» **Task objective**: Switch every "screenshot" to "screen image" in the items below and write them out again with nothing else changed. Leave the pictures out.

Records from a pointing dataset:

::::

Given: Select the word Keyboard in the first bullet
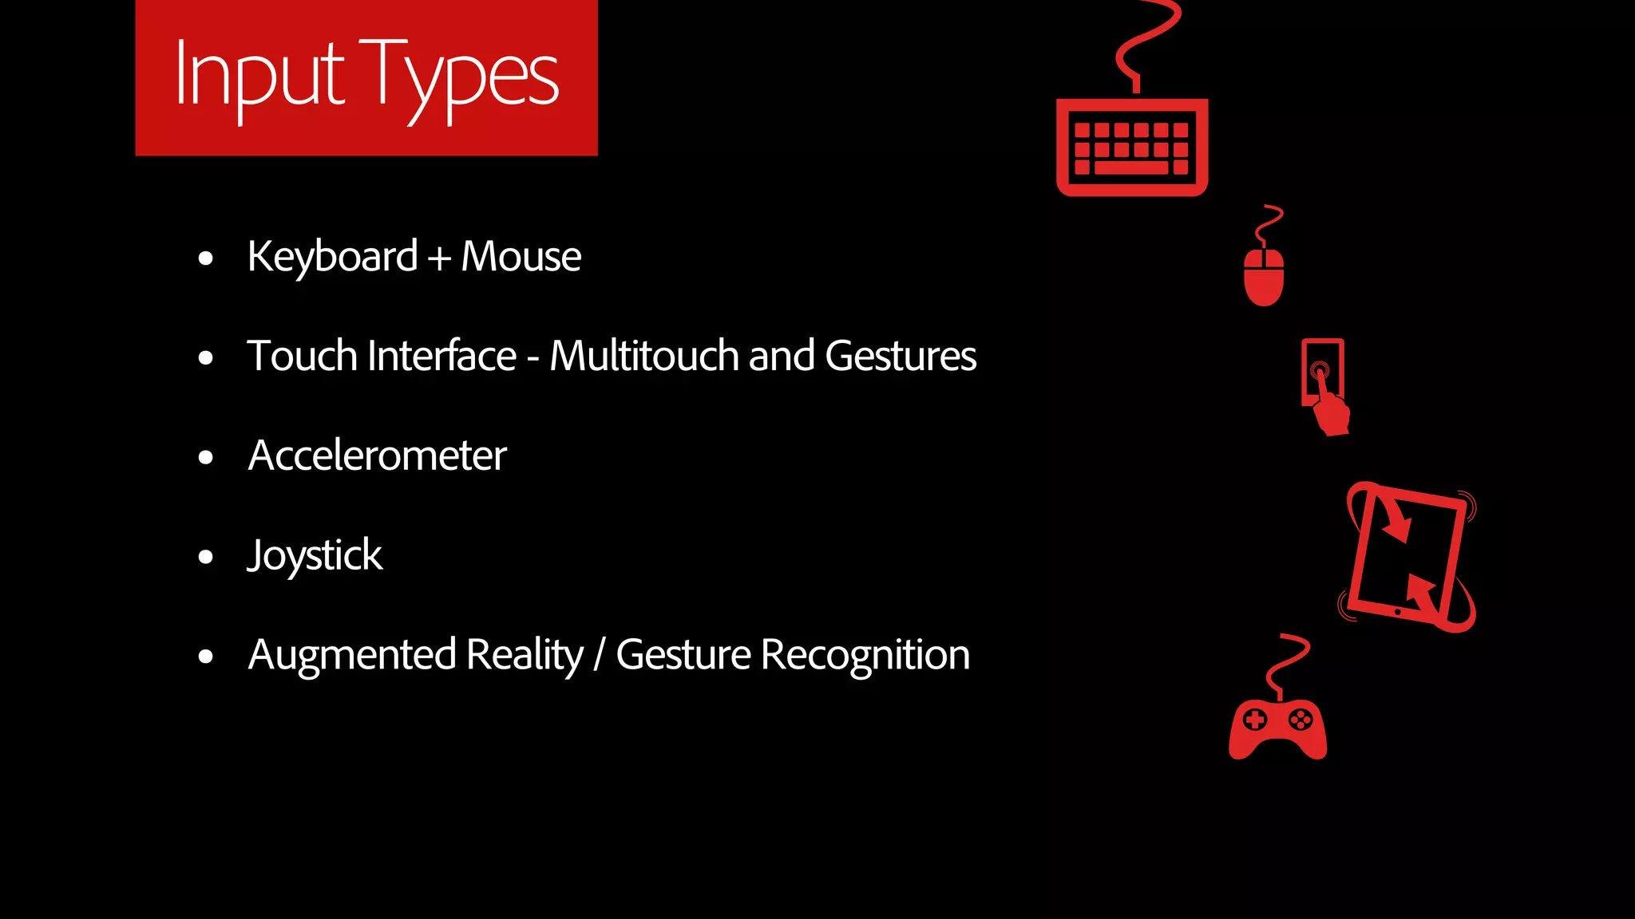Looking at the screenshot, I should coord(332,257).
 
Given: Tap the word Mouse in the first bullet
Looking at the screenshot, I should coord(521,257).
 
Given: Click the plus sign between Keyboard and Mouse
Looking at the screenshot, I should coord(438,259).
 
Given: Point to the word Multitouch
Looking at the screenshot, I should coord(643,356).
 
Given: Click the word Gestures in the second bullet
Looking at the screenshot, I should coord(900,356).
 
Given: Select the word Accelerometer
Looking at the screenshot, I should coord(377,456).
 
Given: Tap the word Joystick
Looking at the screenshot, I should coord(315,556).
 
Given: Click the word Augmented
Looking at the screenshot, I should coord(351,655).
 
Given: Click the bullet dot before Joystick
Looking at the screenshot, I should coord(206,557).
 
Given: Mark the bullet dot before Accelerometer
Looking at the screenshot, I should coord(206,457).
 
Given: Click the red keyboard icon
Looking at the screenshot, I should coord(1132,147).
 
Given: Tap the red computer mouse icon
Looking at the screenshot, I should coord(1264,276).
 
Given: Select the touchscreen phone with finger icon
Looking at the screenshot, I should coord(1324,385).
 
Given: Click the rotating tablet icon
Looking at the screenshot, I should coord(1408,557).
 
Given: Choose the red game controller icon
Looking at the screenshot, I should coord(1277,727).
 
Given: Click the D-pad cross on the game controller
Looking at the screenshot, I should coord(1255,720).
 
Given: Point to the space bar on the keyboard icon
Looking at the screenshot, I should coord(1131,168).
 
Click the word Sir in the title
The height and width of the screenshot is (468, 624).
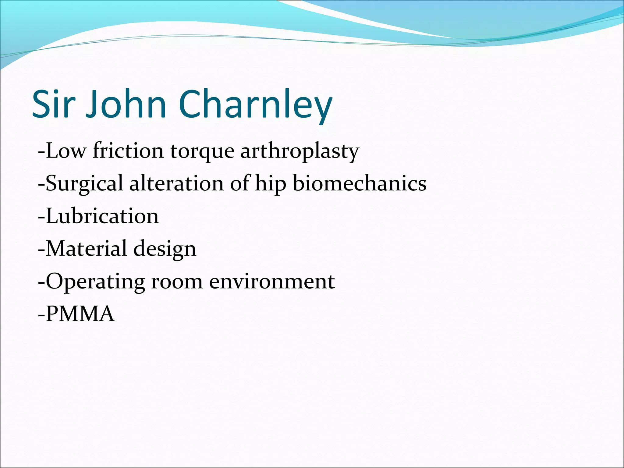[x=54, y=104]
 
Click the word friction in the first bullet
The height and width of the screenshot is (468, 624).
[x=128, y=151]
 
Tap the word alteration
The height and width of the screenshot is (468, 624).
[x=177, y=183]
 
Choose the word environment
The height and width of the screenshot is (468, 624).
[x=272, y=282]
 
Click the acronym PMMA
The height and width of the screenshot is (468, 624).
[x=80, y=314]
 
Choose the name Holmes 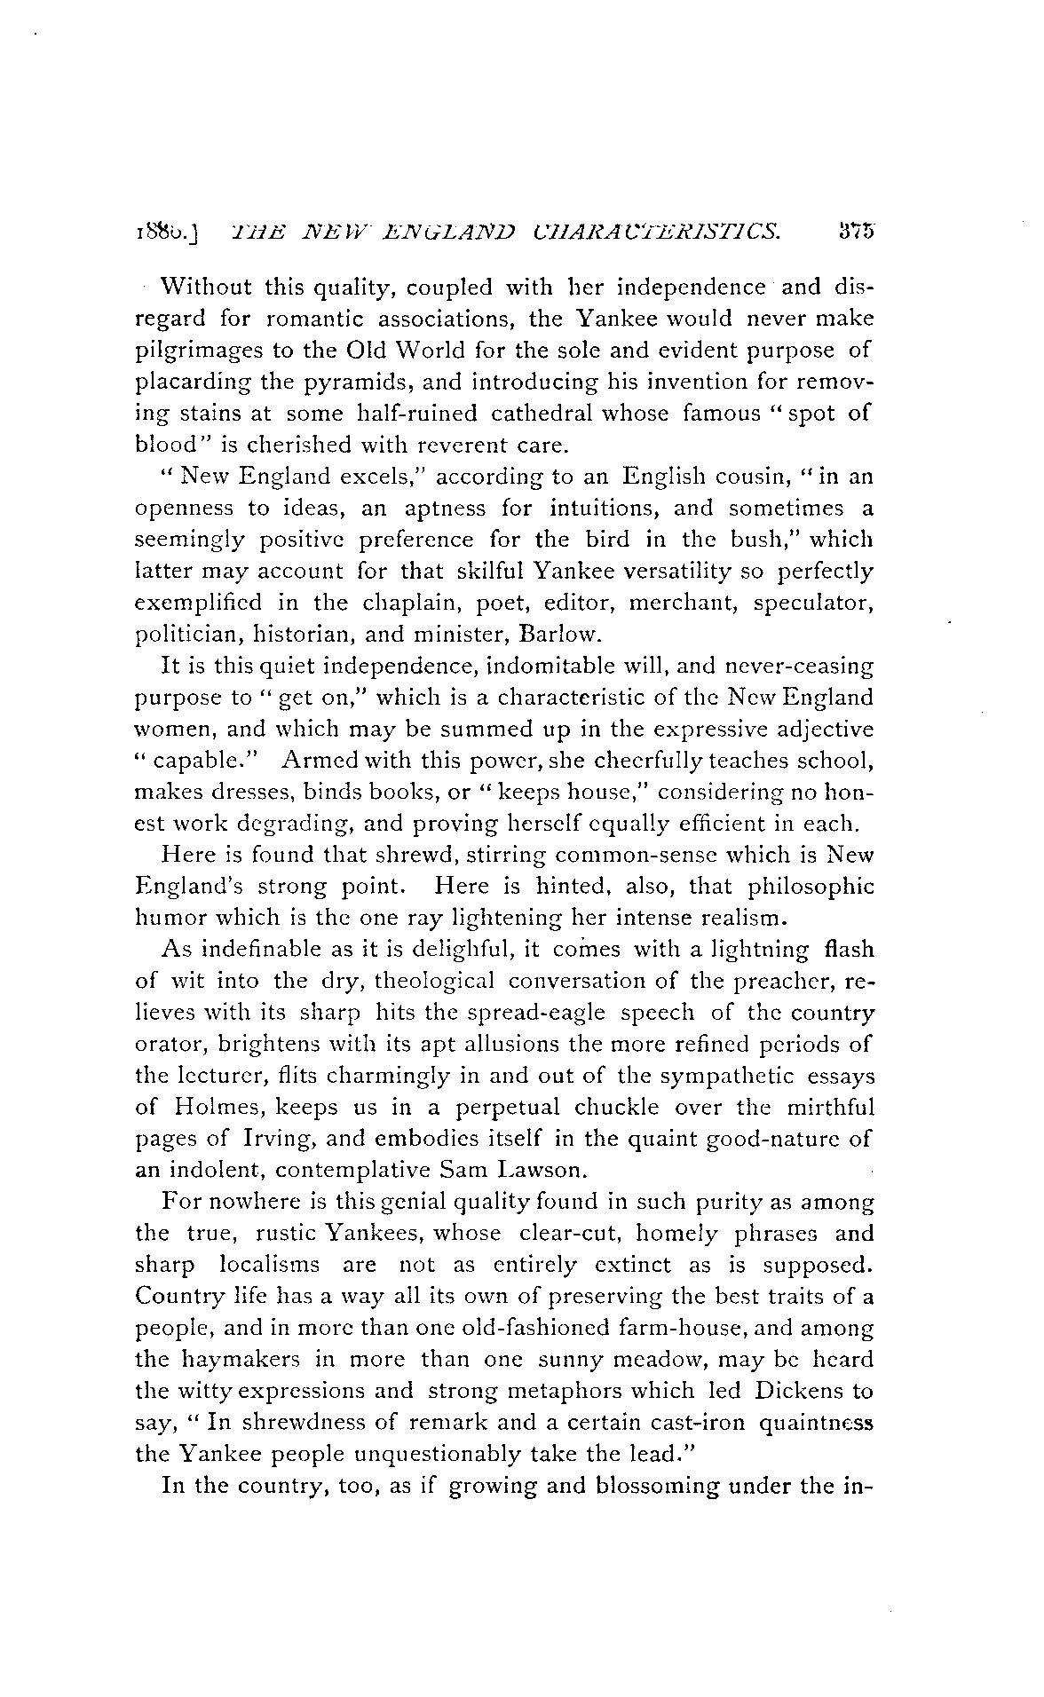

::::

» **Solution to the exercise**:
Given: Select the word Keyboard in the first bullet
Looking at the screen image, I should coord(332,257).
 
Given: Tap the word Mouse in the first bullet
Looking at the screen image, I should coord(521,257).
 
Given: Click the plus sign between Keyboard and Mouse
Looking at the screen image, I should coord(438,259).
 
Given: Point to the word Multitouch
Looking at the screen image, I should coord(643,356).
 
Given: Click the word Gestures in the second bullet
Looking at the screen image, I should coord(900,356).
 
Given: Select the word Accelerometer
Looking at the screen image, I should coord(377,456).
 
Given: Tap the word Joystick
Looking at the screen image, I should coord(315,556).
 
Given: Click the word Augmented
Looking at the screen image, I should coord(351,655).
 
Given: Click the bullet dot before Joystick
Looking at the screen image, I should coord(206,557).
 
Given: Mark the bullet dot before Accelerometer
Looking at the screen image, I should coord(206,457).
 
Given: Click the red keyboard icon
Looking at the screen image, I should coord(1132,147).
 
Given: Tap the red computer mouse icon
Looking at the screen image, I should coord(1264,276).
 
Given: Select the touchscreen phone with finger icon
Looking at the screen image, I should coord(1324,385).
 
Given: Click the rotating tablet icon
Looking at the screen image, I should coord(1408,557).
 
Given: Choose the red game controller icon
Looking at the screen image, I should coord(1277,727).
 
Given: Click the D-pad cross on the game controller
Looking at the screen image, I should coord(1255,720).
 
Given: Point to the space bar on the keyboard icon
Looking at the screen image, I should coord(1131,168).
 
Click the word Sir in the title
The height and width of the screen image is (468, 624).
[x=54, y=104]
 
Click the word friction in the first bullet
The height and width of the screen image is (468, 624).
[x=128, y=151]
 
Tap the word alteration
The height and width of the screen image is (468, 624).
[x=177, y=183]
 
Choose the word environment
The height and width of the screen image is (468, 624).
[x=272, y=282]
 
Click the acronym PMMA
The height and width of the screen image is (468, 624).
[x=80, y=314]
 
Choose the name Holmes 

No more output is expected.